[Supplied data Boundary: Start]
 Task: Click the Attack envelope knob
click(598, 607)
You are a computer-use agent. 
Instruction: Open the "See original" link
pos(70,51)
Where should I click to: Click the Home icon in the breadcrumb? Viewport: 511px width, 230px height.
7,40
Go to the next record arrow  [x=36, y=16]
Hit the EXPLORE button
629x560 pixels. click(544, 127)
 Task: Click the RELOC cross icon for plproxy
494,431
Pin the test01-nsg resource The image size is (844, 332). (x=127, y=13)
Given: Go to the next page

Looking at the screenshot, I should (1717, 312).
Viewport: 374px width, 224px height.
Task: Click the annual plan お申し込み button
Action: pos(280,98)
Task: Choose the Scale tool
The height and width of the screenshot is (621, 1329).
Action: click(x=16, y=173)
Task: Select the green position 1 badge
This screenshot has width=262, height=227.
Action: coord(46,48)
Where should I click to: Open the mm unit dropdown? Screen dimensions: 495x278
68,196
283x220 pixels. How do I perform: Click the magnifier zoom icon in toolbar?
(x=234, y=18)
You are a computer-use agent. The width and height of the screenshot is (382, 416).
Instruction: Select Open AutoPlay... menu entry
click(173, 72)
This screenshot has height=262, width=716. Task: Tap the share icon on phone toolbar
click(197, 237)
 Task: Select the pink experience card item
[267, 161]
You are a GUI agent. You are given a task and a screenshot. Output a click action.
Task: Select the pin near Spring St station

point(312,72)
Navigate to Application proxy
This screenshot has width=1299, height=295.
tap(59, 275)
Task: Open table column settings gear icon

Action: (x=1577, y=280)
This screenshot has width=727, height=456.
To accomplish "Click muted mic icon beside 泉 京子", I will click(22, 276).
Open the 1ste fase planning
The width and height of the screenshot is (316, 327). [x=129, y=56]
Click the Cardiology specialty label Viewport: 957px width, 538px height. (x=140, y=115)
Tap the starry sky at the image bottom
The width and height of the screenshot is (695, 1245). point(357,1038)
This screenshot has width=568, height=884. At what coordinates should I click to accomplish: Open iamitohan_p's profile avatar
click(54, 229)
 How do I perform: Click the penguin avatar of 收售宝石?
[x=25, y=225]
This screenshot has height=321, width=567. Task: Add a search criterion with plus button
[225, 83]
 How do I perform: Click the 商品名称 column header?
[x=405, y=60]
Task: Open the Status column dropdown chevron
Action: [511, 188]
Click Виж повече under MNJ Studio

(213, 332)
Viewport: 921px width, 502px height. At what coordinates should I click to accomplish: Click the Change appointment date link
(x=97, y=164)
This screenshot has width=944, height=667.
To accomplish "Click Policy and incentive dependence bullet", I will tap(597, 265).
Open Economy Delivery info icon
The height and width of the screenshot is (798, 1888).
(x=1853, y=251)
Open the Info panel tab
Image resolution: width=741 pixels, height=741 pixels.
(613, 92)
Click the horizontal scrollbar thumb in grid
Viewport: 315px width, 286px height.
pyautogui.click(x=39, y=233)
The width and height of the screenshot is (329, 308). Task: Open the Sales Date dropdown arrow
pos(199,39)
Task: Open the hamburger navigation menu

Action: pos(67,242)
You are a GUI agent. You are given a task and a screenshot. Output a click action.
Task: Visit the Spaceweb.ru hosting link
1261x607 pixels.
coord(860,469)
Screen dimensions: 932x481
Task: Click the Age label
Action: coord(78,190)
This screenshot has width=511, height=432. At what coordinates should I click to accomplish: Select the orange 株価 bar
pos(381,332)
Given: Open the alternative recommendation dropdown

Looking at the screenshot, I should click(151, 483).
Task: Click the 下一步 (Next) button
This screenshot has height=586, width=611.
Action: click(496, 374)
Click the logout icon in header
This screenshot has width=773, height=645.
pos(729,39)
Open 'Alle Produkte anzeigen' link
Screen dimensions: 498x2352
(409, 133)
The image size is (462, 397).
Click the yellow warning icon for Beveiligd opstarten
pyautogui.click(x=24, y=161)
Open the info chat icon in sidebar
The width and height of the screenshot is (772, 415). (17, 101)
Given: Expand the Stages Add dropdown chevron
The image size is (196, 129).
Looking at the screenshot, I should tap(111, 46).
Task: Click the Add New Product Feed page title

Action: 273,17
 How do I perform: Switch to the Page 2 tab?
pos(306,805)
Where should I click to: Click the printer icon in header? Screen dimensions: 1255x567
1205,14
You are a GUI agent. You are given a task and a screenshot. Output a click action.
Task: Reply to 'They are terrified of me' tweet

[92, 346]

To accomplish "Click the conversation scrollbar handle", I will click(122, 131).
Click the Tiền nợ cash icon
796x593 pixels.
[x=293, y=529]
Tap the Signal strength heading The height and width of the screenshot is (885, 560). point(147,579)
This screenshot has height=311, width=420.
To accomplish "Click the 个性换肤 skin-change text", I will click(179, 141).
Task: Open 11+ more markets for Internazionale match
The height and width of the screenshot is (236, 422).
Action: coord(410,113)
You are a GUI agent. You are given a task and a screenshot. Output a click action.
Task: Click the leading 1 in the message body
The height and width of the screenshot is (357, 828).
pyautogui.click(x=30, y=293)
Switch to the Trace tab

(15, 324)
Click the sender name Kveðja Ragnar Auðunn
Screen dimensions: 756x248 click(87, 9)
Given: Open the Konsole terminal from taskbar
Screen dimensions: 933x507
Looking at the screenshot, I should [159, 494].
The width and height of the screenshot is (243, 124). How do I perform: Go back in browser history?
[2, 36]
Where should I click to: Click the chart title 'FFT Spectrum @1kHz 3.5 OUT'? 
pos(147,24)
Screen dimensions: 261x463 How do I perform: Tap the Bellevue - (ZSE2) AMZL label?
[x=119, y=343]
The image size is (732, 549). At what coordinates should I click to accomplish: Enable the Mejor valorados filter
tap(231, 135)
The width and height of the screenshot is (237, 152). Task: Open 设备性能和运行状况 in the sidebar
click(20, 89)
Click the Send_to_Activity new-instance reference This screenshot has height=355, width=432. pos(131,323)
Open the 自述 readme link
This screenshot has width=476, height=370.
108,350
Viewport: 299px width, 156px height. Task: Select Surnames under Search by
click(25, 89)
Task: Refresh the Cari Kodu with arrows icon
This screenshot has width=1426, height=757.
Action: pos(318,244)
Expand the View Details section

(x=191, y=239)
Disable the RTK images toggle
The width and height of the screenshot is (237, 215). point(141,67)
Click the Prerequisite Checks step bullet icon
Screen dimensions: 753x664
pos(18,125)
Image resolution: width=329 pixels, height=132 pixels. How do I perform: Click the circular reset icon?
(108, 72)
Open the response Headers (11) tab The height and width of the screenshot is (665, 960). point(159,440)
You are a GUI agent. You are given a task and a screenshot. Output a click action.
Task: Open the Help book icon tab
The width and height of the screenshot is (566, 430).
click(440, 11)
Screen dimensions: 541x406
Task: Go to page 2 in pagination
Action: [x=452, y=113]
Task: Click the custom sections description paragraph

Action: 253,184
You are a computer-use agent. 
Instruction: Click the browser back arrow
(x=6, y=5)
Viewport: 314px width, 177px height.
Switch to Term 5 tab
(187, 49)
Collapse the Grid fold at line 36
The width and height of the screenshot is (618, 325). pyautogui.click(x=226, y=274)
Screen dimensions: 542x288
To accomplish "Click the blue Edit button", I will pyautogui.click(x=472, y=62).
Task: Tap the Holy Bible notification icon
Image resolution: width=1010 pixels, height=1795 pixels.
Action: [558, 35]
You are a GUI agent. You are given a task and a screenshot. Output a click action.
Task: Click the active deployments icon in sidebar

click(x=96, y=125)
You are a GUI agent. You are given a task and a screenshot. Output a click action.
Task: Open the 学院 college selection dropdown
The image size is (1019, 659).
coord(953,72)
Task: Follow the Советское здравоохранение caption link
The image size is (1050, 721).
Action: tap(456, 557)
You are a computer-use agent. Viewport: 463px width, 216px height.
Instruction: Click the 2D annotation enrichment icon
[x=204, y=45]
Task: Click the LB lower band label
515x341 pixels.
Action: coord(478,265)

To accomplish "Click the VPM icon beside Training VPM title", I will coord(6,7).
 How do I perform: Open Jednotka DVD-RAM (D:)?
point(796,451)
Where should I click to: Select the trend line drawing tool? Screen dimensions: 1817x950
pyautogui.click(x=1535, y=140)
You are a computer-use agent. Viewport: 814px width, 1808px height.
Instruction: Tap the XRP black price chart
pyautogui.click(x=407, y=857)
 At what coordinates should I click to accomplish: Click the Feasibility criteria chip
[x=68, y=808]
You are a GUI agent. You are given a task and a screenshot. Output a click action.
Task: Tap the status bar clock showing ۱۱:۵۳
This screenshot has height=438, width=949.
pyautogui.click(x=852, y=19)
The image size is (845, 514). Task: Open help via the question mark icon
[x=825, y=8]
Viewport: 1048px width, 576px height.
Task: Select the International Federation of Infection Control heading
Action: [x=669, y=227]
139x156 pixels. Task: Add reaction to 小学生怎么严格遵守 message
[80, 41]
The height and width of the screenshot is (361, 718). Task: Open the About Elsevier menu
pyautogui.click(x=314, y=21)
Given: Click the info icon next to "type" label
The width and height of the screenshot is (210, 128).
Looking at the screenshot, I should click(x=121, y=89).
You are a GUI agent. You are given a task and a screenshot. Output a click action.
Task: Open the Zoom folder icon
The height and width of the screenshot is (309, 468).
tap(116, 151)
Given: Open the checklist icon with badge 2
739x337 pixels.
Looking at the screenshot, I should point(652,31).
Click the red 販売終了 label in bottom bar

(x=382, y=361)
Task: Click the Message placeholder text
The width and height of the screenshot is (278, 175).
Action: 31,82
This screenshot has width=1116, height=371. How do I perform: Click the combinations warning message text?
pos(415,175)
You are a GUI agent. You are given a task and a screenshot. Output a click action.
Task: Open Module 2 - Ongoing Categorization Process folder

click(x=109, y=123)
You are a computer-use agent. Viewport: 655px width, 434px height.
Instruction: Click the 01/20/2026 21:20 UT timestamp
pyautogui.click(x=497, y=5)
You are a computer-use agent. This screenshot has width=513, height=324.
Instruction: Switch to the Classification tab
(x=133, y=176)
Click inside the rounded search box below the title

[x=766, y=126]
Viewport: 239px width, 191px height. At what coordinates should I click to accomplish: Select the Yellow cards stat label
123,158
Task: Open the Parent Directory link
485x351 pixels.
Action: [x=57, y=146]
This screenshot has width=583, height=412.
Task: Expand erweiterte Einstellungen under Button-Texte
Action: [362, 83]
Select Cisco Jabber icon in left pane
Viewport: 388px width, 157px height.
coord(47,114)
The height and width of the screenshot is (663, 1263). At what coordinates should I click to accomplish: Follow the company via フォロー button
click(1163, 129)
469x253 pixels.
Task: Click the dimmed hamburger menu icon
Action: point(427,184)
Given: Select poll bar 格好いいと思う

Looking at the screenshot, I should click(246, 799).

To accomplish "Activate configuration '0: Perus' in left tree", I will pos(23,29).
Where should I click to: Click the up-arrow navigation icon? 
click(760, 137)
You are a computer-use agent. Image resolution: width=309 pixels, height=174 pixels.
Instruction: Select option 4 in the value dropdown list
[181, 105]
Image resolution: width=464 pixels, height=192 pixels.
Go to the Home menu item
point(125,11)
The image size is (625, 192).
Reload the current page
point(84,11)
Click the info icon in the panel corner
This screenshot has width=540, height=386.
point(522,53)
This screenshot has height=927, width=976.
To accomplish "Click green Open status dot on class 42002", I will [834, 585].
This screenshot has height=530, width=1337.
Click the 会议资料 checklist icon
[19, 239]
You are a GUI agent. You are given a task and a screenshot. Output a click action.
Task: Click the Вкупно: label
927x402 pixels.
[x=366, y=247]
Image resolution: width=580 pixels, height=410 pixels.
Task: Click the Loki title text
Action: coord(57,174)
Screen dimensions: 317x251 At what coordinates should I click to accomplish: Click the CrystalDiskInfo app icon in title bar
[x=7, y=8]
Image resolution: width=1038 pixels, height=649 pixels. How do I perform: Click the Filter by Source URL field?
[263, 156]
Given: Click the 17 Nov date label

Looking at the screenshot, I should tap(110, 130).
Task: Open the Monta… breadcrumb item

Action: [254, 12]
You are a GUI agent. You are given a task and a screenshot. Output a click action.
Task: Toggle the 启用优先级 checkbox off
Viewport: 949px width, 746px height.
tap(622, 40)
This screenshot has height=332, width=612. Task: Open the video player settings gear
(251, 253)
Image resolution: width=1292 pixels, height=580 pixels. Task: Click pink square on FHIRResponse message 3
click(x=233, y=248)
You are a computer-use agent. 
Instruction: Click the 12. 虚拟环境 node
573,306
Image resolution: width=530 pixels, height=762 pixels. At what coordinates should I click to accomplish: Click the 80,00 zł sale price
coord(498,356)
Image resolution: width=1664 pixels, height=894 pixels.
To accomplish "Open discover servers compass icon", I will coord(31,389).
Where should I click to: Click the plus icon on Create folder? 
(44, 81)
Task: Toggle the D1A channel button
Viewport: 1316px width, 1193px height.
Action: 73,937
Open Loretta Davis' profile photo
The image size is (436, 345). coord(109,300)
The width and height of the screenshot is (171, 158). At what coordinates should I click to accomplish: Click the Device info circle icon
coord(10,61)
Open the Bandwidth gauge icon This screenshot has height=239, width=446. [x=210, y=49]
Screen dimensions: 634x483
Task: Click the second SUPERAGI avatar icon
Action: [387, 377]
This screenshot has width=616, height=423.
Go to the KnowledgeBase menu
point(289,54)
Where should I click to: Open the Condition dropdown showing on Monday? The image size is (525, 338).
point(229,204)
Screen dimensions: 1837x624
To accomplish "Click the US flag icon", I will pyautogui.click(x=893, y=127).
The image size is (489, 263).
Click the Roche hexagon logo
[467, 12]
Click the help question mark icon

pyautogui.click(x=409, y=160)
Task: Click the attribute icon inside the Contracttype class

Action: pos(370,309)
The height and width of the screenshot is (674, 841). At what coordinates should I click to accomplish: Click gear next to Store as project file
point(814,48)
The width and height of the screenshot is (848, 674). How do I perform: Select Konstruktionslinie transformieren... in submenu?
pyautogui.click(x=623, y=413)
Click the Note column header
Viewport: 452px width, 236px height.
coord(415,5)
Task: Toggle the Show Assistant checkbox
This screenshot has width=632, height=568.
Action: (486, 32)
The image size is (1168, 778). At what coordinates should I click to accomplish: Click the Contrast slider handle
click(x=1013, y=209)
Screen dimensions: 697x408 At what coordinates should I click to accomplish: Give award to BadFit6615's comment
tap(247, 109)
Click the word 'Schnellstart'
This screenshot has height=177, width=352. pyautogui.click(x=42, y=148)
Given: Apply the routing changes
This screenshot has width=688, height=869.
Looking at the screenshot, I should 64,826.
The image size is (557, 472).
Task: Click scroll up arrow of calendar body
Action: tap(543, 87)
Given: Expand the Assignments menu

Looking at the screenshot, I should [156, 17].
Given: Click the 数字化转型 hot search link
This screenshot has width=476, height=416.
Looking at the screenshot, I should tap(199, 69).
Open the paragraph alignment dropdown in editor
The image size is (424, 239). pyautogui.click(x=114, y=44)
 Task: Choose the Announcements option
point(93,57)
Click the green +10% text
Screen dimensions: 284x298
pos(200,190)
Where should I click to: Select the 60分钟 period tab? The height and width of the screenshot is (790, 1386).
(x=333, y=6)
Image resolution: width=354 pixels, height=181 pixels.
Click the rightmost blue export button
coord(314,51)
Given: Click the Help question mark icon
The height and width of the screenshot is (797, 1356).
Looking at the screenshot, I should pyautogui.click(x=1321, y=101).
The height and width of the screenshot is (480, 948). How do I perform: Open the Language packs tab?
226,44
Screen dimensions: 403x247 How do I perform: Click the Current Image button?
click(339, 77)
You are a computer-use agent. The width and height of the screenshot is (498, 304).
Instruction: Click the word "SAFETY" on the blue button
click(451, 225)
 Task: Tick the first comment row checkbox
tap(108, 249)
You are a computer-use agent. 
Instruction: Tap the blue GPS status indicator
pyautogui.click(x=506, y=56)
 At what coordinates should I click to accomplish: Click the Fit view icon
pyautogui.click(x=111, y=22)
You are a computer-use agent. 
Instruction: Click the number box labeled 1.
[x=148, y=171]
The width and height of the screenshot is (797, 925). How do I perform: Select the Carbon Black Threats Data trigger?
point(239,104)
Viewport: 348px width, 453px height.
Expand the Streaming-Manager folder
[Supplied data Boundary: End]
What the task asks
Please count the lines of the entries above that include "beside" and give only the total.

Answer to the problem
2